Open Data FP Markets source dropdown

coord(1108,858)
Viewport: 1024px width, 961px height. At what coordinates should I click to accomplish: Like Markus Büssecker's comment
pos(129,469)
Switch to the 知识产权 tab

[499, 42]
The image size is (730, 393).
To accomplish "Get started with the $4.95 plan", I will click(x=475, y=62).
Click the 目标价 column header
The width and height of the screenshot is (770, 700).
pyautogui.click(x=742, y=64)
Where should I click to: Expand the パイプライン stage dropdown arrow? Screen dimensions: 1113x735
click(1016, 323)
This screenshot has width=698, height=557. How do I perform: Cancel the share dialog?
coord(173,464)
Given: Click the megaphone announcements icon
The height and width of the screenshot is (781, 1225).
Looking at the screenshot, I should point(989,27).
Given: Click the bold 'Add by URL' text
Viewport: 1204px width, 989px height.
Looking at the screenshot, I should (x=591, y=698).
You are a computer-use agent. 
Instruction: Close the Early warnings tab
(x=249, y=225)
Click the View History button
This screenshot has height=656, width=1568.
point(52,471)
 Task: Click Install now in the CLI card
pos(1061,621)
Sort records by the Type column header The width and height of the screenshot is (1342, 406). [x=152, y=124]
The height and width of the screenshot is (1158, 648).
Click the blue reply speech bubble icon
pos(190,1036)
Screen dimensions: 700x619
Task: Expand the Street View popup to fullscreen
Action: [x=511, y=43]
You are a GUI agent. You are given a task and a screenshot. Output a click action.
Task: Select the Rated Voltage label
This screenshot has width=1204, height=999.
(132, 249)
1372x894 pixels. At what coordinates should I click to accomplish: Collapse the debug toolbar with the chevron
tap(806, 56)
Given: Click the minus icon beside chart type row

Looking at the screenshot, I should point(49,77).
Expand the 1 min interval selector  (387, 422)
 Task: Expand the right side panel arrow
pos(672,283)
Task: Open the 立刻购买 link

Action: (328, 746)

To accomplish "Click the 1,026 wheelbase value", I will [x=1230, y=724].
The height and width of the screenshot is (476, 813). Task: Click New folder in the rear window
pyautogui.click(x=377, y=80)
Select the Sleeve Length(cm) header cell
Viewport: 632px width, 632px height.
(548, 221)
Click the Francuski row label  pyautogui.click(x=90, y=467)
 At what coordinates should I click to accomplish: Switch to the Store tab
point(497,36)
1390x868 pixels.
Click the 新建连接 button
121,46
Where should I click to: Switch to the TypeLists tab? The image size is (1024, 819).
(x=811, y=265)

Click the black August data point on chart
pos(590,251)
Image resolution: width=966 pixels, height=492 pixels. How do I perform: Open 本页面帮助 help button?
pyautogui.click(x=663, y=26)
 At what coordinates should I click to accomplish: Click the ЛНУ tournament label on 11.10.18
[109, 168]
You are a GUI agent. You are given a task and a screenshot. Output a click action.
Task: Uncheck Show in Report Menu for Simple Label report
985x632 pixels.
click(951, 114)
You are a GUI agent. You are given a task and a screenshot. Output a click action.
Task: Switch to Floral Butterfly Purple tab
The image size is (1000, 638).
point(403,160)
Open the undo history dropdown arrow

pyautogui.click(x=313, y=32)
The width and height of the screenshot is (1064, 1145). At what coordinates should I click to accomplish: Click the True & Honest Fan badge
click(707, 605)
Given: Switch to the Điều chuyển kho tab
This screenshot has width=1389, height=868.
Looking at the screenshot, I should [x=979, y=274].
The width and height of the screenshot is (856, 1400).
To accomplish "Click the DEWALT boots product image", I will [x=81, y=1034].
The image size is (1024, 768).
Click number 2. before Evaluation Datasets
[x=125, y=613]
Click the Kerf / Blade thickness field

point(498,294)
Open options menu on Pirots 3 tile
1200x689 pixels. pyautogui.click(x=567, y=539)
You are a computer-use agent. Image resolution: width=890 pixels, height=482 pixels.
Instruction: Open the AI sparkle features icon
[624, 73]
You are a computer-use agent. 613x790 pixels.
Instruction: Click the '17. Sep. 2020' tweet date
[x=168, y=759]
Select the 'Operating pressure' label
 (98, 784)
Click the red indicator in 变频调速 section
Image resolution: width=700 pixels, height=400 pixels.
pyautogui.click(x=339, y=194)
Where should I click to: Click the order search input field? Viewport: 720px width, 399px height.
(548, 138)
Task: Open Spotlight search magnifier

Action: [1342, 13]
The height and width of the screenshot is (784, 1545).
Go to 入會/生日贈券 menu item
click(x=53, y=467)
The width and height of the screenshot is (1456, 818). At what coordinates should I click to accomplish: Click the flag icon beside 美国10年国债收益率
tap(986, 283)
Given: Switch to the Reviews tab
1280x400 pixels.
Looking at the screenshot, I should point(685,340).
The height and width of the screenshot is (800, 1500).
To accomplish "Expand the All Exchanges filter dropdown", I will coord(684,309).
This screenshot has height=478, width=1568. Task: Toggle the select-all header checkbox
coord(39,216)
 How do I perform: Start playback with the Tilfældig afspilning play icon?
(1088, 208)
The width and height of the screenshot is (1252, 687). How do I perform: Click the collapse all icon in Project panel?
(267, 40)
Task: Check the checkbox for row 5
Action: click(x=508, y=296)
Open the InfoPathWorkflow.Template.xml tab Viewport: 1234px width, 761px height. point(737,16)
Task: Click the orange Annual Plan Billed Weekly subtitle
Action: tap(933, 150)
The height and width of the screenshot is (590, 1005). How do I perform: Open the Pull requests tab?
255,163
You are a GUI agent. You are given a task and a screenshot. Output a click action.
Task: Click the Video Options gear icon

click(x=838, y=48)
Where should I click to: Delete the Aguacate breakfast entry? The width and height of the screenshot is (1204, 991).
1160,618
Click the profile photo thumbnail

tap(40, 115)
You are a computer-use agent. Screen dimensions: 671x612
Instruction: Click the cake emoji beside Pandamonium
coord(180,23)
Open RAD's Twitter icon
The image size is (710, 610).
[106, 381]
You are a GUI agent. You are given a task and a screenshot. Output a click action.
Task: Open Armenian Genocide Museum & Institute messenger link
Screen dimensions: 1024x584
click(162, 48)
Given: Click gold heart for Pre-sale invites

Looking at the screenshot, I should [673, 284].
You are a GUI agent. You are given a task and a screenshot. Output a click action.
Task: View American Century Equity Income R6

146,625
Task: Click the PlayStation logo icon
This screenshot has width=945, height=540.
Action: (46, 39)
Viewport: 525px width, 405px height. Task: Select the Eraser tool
# # # # # # #
Update the data by changing every "GUI agent" to "interface agent" and keep everything else the same.

## [The completed task]
Open Data FP Markets source dropdown

coord(1108,858)
Viewport: 1024px width, 961px height. At what coordinates should I click to accomplish: Like Markus Büssecker's comment
pos(129,469)
Switch to the 知识产权 tab

[499, 42]
The image size is (730, 393).
To accomplish "Get started with the $4.95 plan", I will click(x=475, y=62).
Click the 目标价 column header
The width and height of the screenshot is (770, 700).
pyautogui.click(x=742, y=64)
Where should I click to: Expand the パイプライン stage dropdown arrow? Screen dimensions: 1113x735
click(1016, 323)
This screenshot has width=698, height=557. How do I perform: Cancel the share dialog?
coord(173,464)
Given: Click the megaphone announcements icon
The height and width of the screenshot is (781, 1225).
Looking at the screenshot, I should point(989,27).
Given: Click the bold 'Add by URL' text
Viewport: 1204px width, 989px height.
Looking at the screenshot, I should (x=591, y=698).
You are a computer-use agent. 
Instruction: Close the Early warnings tab
(x=249, y=225)
Click the View History button
This screenshot has height=656, width=1568.
point(52,471)
 Task: Click Install now in the CLI card
pos(1061,621)
Sort records by the Type column header The width and height of the screenshot is (1342, 406). [x=152, y=124]
The height and width of the screenshot is (1158, 648).
Click the blue reply speech bubble icon
pos(190,1036)
Screen dimensions: 700x619
Task: Expand the Street View popup to fullscreen
Action: [x=511, y=43]
You are a interface agent. You are given a task and a screenshot. Output a click action.
Task: Select the Rated Voltage label
This screenshot has width=1204, height=999.
(132, 249)
1372x894 pixels. At what coordinates should I click to accomplish: Collapse the debug toolbar with the chevron
tap(806, 56)
Given: Click the minus icon beside chart type row

Looking at the screenshot, I should point(49,77).
Expand the 1 min interval selector  (387, 422)
 Task: Expand the right side panel arrow
pos(672,283)
Task: Open the 立刻购买 link

Action: (328, 746)

To accomplish "Click the 1,026 wheelbase value", I will [x=1230, y=724].
The height and width of the screenshot is (476, 813). Task: Click New folder in the rear window
pyautogui.click(x=377, y=80)
Select the Sleeve Length(cm) header cell
Viewport: 632px width, 632px height.
(548, 221)
Click the Francuski row label  pyautogui.click(x=90, y=467)
 At what coordinates should I click to accomplish: Switch to the Store tab
point(497,36)
1390x868 pixels.
Click the 新建连接 button
121,46
Where should I click to: Switch to the TypeLists tab? The image size is (1024, 819).
(x=811, y=265)

Click the black August data point on chart
pos(590,251)
Image resolution: width=966 pixels, height=492 pixels. How do I perform: Open 本页面帮助 help button?
pyautogui.click(x=663, y=26)
 At what coordinates should I click to accomplish: Click the ЛНУ tournament label on 11.10.18
[109, 168]
You are a interface agent. You are given a task and a screenshot. Output a click action.
Task: Uncheck Show in Report Menu for Simple Label report
985x632 pixels.
click(951, 114)
You are a interface agent. You are given a task and a screenshot. Output a click action.
Task: Switch to Floral Butterfly Purple tab
The image size is (1000, 638).
point(403,160)
Open the undo history dropdown arrow

pyautogui.click(x=313, y=32)
The width and height of the screenshot is (1064, 1145). At what coordinates should I click to accomplish: Click the True & Honest Fan badge
click(707, 605)
Given: Switch to the Điều chuyển kho tab
This screenshot has width=1389, height=868.
Looking at the screenshot, I should [x=979, y=274].
The width and height of the screenshot is (856, 1400).
To accomplish "Click the DEWALT boots product image", I will [x=81, y=1034].
The image size is (1024, 768).
Click number 2. before Evaluation Datasets
[x=125, y=613]
Click the Kerf / Blade thickness field

point(498,294)
Open options menu on Pirots 3 tile
1200x689 pixels. pyautogui.click(x=567, y=539)
You are a computer-use agent. Image resolution: width=890 pixels, height=482 pixels.
Instruction: Open the AI sparkle features icon
[624, 73]
You are a computer-use agent. 613x790 pixels.
Instruction: Click the '17. Sep. 2020' tweet date
[x=168, y=759]
Select the 'Operating pressure' label
 (98, 784)
Click the red indicator in 变频调速 section
Image resolution: width=700 pixels, height=400 pixels.
pyautogui.click(x=339, y=194)
Where should I click to: Click the order search input field? Viewport: 720px width, 399px height.
(548, 138)
Task: Open Spotlight search magnifier

Action: [1342, 13]
The height and width of the screenshot is (784, 1545).
Go to 入會/生日贈券 menu item
click(x=53, y=467)
The width and height of the screenshot is (1456, 818). At what coordinates should I click to accomplish: Click the flag icon beside 美国10年国债收益率
tap(986, 283)
Given: Switch to the Reviews tab
1280x400 pixels.
Looking at the screenshot, I should point(685,340).
The height and width of the screenshot is (800, 1500).
To accomplish "Expand the All Exchanges filter dropdown", I will coord(684,309).
This screenshot has height=478, width=1568. Task: Toggle the select-all header checkbox
coord(39,216)
 How do I perform: Start playback with the Tilfældig afspilning play icon?
(1088, 208)
The width and height of the screenshot is (1252, 687). How do I perform: Click the collapse all icon in Project panel?
(267, 40)
Task: Check the checkbox for row 5
Action: click(x=508, y=296)
Open the InfoPathWorkflow.Template.xml tab Viewport: 1234px width, 761px height. point(737,16)
Task: Click the orange Annual Plan Billed Weekly subtitle
Action: tap(933, 150)
The height and width of the screenshot is (590, 1005). How do I perform: Open the Pull requests tab?
255,163
You are a interface agent. You are given a task and a screenshot. Output a click action.
Task: Click the Video Options gear icon

click(x=838, y=48)
Where should I click to: Delete the Aguacate breakfast entry? The width and height of the screenshot is (1204, 991).
1160,618
Click the profile photo thumbnail

tap(40, 115)
You are a computer-use agent. Screen dimensions: 671x612
Instruction: Click the cake emoji beside Pandamonium
coord(180,23)
Open RAD's Twitter icon
The image size is (710, 610).
[106, 381]
You are a interface agent. You are given a task and a screenshot. Output a click action.
Task: Open Armenian Genocide Museum & Institute messenger link
Screen dimensions: 1024x584
click(162, 48)
Given: Click gold heart for Pre-sale invites

Looking at the screenshot, I should [673, 284].
You are a interface agent. You are given a task and a screenshot. Output a click action.
Task: View American Century Equity Income R6

146,625
Task: Click the PlayStation logo icon
This screenshot has width=945, height=540.
Action: (46, 39)
Viewport: 525px width, 405px height. Task: Select the Eraser tool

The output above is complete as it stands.